Via=通り、 Pace=平和、平穏のような意味なので平和通り…とか?

イタリアの道には、すべて名前がある。山の中の道などはわからないけれど、都市ではおそらくすべての道に。

 

大学在学中の夏休みにローマの語学学校に行った。どんな条件だったのかよく覚えていないのだけど、イタリア文化会館の語学留学のプログラムで、イタリア語を勉強したい大学生に、語学学校の代金は無料で交通費と滞在費は自分持ちで留学を斡旋してくれるというようなプログラムがあったので応募したところ、(応募者が意外と少なかったのか?)行けることになったと記憶している。…なにしろかれこれ30年前なので、曖昧ではある。

神殿の廃墟や遺跡が好きで、漠然とイタリアに憧れていた。

当時イタリア語はまったくの初心者で、イタリア語講座をテレビやラジオで聞いて、

簡単な自己紹介や「どこどこへ行きたいのですが」くらいしゃべれる状況での出発だった。

語学学校は1カ月コースと2週間コースがあったが、とりあえず2週間学校で語学を学んでそのあとはフィレンツェアッシジ、ヴェネツイア、ボローニャなどを1週間くらいだっただろうか、旅行をした。

 

語学学校はローマのスクールを選んだのだが、まず町中のすべての通りに名前があることに感動し、さらに通りの名前が大理石に刻んであることに驚き、石の文化すごいな、大理石の国なんだと感動したものだった。

通りの名前には歴史上の有名な人物の名前も多く、科学者、芸術家、哲学者、作家、などなど見飽きることが無い。

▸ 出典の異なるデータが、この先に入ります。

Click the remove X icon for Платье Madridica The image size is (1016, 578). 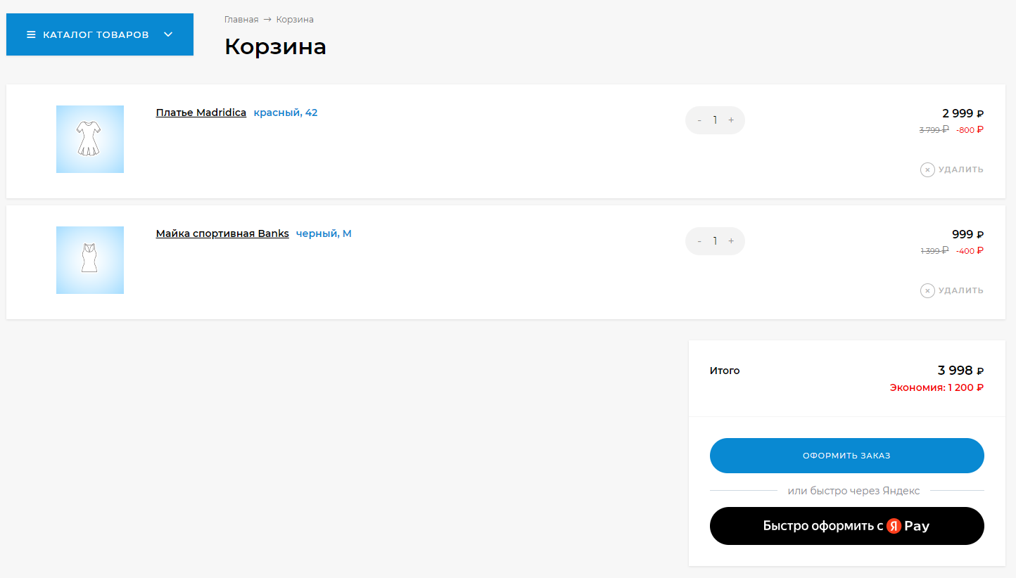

コペルニクスからボッカチオ、ダンテ、ゲーテ、ダ・ビンチ、ミケランジェロ、カラヴァッジョ、などなど・・・。そして名前の下には生年と没年が記してある。好きな芸術家の名前が続く区画などは自分の中でも何か良い場所のように感じたりした。

 

言葉や文字が好きということもあるのだろう。

名前の由来を知るのも好き。だから日本の地名でも、名前からその場所の歴史を考えたりするのは大好きなのだ。そんなわけですべての道に名前があるのはすごい面白いなあと思った。イタリアの道の名前の場合は、都市の自治体がつけているらしいので、とくに名前とその場所の組み合わせに意味があるわけではないケースがほとんどかもしれない。

にもかかわらず、Via Dante Alighieri(ダンテ・アリギエリ通り) という通りに老舗の本屋さんがあると、ぴったりだなとうれしくもなるし、ふと迷い込んだ場所で見上げた町の一隅の名前が Largo Jorge Louis Borges(ホルヘ・ルイス・ボルヘスの通り道)だった時などは、思わず苦笑いしつつ楽しめたり…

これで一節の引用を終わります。